Is the U.S. economy headed into the toilet if nothing is done to change course? Georgia Republican Rep. Tom Price, the chairman of the House Budget Committee, said as much when he released his committee’s 2017 budget resolution, which he also posted on Medium.
At one point, Price and the committee wrote, "The nonpartisan Congressional Budget Office (CBO) projects economic growth over the next decade to average just 2.1 percent — a drop off of roughly one-third from the long-term historical average of about 3.0 percent growth. In other words, CBO is expecting a protracted economic malaise for at least the next decade under current policies."
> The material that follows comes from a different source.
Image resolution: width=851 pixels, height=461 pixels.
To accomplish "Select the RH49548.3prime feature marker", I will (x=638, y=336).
For this state of affairs, the resolution blames "the current administration’s insistence on higher taxes, burdensome regulations, restrictions on the production of affordable, American-made energy, and a preference for crony capitalism over free markets is exactly the recipe for economic turmoil many predicted."
We wondered whether Price was accurately quoting the CBO, so we looked at the original document. It turns out that he repeated CBO’s glass-half-empty comments while glossing over the agency’s alternate, glass-half-full interpretation.
The CBO estimate comes from "The Budget and Economic Outlook: 2016 to 2026," released in January 2016. The number in question refers to inflation-adjusted "potential output," which is CBO’s best guess at the maximum growth the economy can achieve without triggering significant inflation.
CBO projected 2.1 percent average annual growth between 2021 and 2026. (This is not the full decade, as the resolution indicates. However, the actual decade-long projection -- for the period 2016 to 2026 -- was even lower, at 1.9 percent, so we won’t quibble.) Here’s the full chart CBO provided.
Beyond the numbers, CBO’s analysts offered both a darker interpretation and a rosier one.
The darker interpretation was that 2.1 percent is low compared to long-term pattern of roughly 3 percent. The 2.1 percent figure "represents a significant slowdown" from the comparable growth rates that were achieved between 1981 and 2007," which was 3.1 percent, CBO wrote.
But CBO also had a rosier interpretation -- that 2.1 percent "is substantially faster" than what has occurred since the end of 2007, which was 1.4 percent. The end of 2007 marked the start of the last recession.
The House resolution also avoids mentioning a common belief among economists, which is that the United States is unlikely to see the rapid growth it experienced during the first few decades after World War II, when the country had fewer international competitors.
It’s also worth noting that calling growth rates around 2 percent "protracted economic malaise" would rope in quite a few Republican presidents.
According to a July 2014 paper by economists Alan Blinder and Mark Watson, GDP growth hovered around 2 percent during the second term of President Dwight Eisenhower; the combined second term of President Richard Nixon and the tenure of his successor, President Gerald Ford; and the one term of President George H.W. Bush. And the growth rate for the second term of President George W. Bush was well below 1 percent.
Tara Sinclair, an economist with George Washington University and the jobs website Indeed.com, said she considers the budget committee’s phrasing problematic.
"Calling 2.1 percent growth ‘economic malaise’ is a bit strong given our demographics," Sinclair said. "It is frustrating that we never saw a bounce back of a recovery after the Great Recession to regain the lost output from that period, but at this point looking forward we wouldn't expect one now."
When we contacted Price’s office, they stood by their characterization of CBO’s analysis and said that "economic growth projected to be one-third below the historical average is both cause for concern and emblematic of a poor-performing economy. … It is still underperforming, whether for a short while or long while."
Price, in the resolution his committee produced, wrote that the Congressional Budget Office "is expecting a protracted economic malaise for at least the next decade under current policies."
Even granting Price some leeway for his use of the subjective term "protracted economic malaise," he cherry-picks what CBO wrote, offering its negative interpretation without acknowledging its positive interpretation. The statement is partially accurate but leaves out important details, so we rate it Half True.